## BLOCO DE TEXTO
==============================

Quando o país permite sonhar, mas os desafios reprimem

Quando o país permite sonhar, mas os desafios reprimem

Sonhar, desejar e mentalizar são pressupostos básicos para o homem atingir certo propósito”, assim diz um adágio popular e a realidade certifica-o. Porém, em Moçambique a situação é outra para muitos, pois os desafios quase superam a capacidade das aspirações dos moçambicanos! E os números comprovam esta realidade, há mais desafios que sucessos alcançados!

Há 46 anos, período em que Moçambique acabava de alcançar a sua independência do colonialismo português, a fome era apenas o único problema com que o país se debatia. Ainda que tenha havido outros desafios, não impactaram tanto a sociedade. Actualmente, os problemas aumentaram tanto e são visíveis em quase todos os âmbitos, que superam o número dos habitantes que o país possui hoje em dia.

Na verdade, em Moçambique os desafios são maiores do que as aspirações de muitos cidadãos o que leva a uma falta de correspondência entre o crescimento populacional e o desenvolvimento económico do país culminando com dissolução de todos os esforços pessoais tanto quanto do governo.

==============================

## EXTRATO DE DADOS
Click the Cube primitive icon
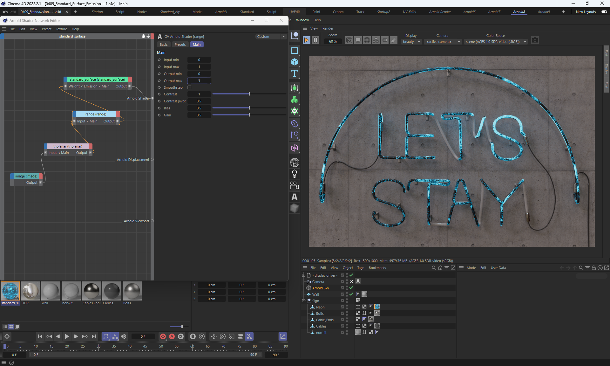The height and width of the screenshot is (366, 610). click(x=295, y=62)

==============================

## O QUE FAZER
Segundo o texto sobre os desafios de Moçambique, qual era o único problema com que o país se debatia há 46 anos? Responda em poucas palavras, por favor.

## RESULTADO DA TAREFA
A fome.